Here is an analogy I have been ‘cooking up’ (apologies for the dad joke). Teaching has started to be viewed as a thermomix. Now for those who don’t know, a thermomix is a tool that is the ‘state of the art’ cooking gadget. It chops, it dices, it stews, it cleans itself. In short, it’s just one big self-contained crock pot that claims to be cooked up by astrophysicists or something similar.
Now, rather like the common parlance of being a vegan, someone will tell you if they own an airfryer, as it costs around 5 thousand dollars, the sunk cost fallacy has importance here. It’s the air fryer from 10 years ago, all flash and impressive promises, but in short it's just kind of an oven.
Now the problem with learning the tricks of the trade of a thermomix is that they have zero applicability to any other field of, you know, normal cooking. So you can work out how to cook Gelato in a Thermomix, and never really know how to make one without it. It’s rather its own obtuse puzzle, removed from the broader world of cooking.
So…. what’s all this about cooking got to do with education?
Pedagogical discussions have become thermomix recipes:
Do this strategy and students will learn
Do this strategy and students will succeed on examinations
Do this strategy and students will be engaged
Use this app and the students will learn whilst having fun.
But teaching aint for students, its for society, and it’s not for learning, it’s for acculturation. So you can’t have the recipe without the why, the what without the: to whom.
It is, “The centrality of ‘moral purpose’, otherwise expressed as ‘stewardship’ (Sergiovanni,
1994, p. 102ff) and also embedded in European notions of educational
praxis (Ax & Ponte, 2007; Ronnerman, Furu, & Salo, 2008) to the teaching profession
is a popular concept amongst those who focus their work on the life-world of teachers. Day, for example, suggests that ‘moral purposes are at the heart of every teacher’s work.” (Mockler, 2011, p.523). Whilst, “Fullan, who has built a body of work in this area over more than a decade, invokes us to ‘scratch a good teacher and you will find a moral purpose’ (1993, p. 12).” (Quoted within Mockler, 2011, p.523)

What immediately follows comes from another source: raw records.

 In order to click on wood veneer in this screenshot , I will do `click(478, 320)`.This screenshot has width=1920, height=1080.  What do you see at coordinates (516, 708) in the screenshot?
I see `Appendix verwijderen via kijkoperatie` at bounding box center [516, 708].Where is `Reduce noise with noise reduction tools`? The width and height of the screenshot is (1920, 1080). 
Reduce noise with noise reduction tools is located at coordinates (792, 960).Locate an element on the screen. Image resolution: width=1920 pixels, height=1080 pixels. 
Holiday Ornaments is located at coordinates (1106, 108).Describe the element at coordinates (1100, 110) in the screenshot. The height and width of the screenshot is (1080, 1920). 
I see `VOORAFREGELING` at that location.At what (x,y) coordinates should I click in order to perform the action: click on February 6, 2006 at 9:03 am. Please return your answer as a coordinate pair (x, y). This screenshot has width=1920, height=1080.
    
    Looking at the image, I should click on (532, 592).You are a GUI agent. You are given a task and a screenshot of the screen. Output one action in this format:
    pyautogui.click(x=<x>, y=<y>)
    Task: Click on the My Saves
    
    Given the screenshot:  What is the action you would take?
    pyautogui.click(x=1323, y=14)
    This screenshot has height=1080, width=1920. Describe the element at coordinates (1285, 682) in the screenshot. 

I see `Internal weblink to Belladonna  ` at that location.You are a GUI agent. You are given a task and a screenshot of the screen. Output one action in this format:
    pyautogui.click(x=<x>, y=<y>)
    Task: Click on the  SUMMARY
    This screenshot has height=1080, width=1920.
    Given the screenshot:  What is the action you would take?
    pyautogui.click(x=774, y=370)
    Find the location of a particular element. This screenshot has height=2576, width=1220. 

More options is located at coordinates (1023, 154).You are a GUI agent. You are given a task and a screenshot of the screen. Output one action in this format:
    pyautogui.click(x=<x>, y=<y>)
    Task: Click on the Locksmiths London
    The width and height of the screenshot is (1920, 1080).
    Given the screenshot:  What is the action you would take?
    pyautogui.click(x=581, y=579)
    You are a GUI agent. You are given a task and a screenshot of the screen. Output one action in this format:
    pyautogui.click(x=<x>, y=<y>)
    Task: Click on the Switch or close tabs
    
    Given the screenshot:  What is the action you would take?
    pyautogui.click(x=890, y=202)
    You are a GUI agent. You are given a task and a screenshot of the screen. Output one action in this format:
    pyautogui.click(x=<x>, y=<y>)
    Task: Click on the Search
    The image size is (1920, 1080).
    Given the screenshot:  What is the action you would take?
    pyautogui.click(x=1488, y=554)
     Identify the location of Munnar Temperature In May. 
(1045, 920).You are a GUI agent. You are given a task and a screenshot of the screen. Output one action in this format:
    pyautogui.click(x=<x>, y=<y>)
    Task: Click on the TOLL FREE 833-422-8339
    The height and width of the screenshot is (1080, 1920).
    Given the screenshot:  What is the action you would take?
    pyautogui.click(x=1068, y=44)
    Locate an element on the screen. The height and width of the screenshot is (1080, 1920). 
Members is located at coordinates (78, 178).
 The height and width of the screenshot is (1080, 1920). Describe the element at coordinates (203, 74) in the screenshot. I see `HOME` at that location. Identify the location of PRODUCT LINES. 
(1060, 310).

Instead, “Schools as well as the cultural pedagogies of media and other social institutions too often perpetuate ignorance or, as Macedo puts if stupidification.” (Kincheloe, 2008, Pp.85). We aim for students to be content rich but experience poor. To be, in short, knowledgeable, but dumb. Clever, but dull. There is no discussion of the “Pedagogy of the Shine in the Eyes.” (Kincheloe, 2008, Pp.90) which all teachers know and chase every day as they stand in front of a class to perform their next masterpiece.
Yes we are capturing, “Pierre Bourdieu's notion of "cultural capital” (Kincheloe, 2008, Pp.110) but also lived experience and the sheer joy and pleasure of learning - and that doesn’t always occur within the confines of strict literacy and numeracy goals, learning intentions and success criteria. Quite the opposite. It cannot be found within textbooks, those recipe books for education, instead it’s not in “the unassailable knowledge of textbooks. Textbooks in a democratic education are always open to challenge and critical teachers must stand ready to take issue with them.” (Kincheloe, 2008, Pp.110). And take issue we must!
And this has ramifications for industrial concerns also, as “Nias, however, has rather provocatively posed the question ‘Would schools improve if teachers cared less?’ (1989), suggesting that teachers’ commitment to moral purpose and ‘care’ can sometimes get in the way of what she sees as schooling’s primary task, that of ‘equipping students for life in the twenty-first century’ (1989, p. 22).” (Quoted in Mockler, 2011, p.523).
We need to be less like those with a Thermomix, avoid disjointed pedagogies, apps and approaches that teachers have clearly never used, or pursued within their own classrooms, instead, look for those things that have been proven, practiced and polished within a teachers classroom who has a clear sense of what they want the world to be; and therefore their classrooms and schools to look like, and don’t chase those who lack vision, for they lead you nowhere but towards blind corners.
References
Kincheloe, J. L. (2008). Critical pedagogy primer (Vol. 1). Peter Lang.
Mockler, N. (2011). Beyond ‘what works’: Understanding teacher identity as a practical and political tool. Teachers and teaching, 17(5), 517-528.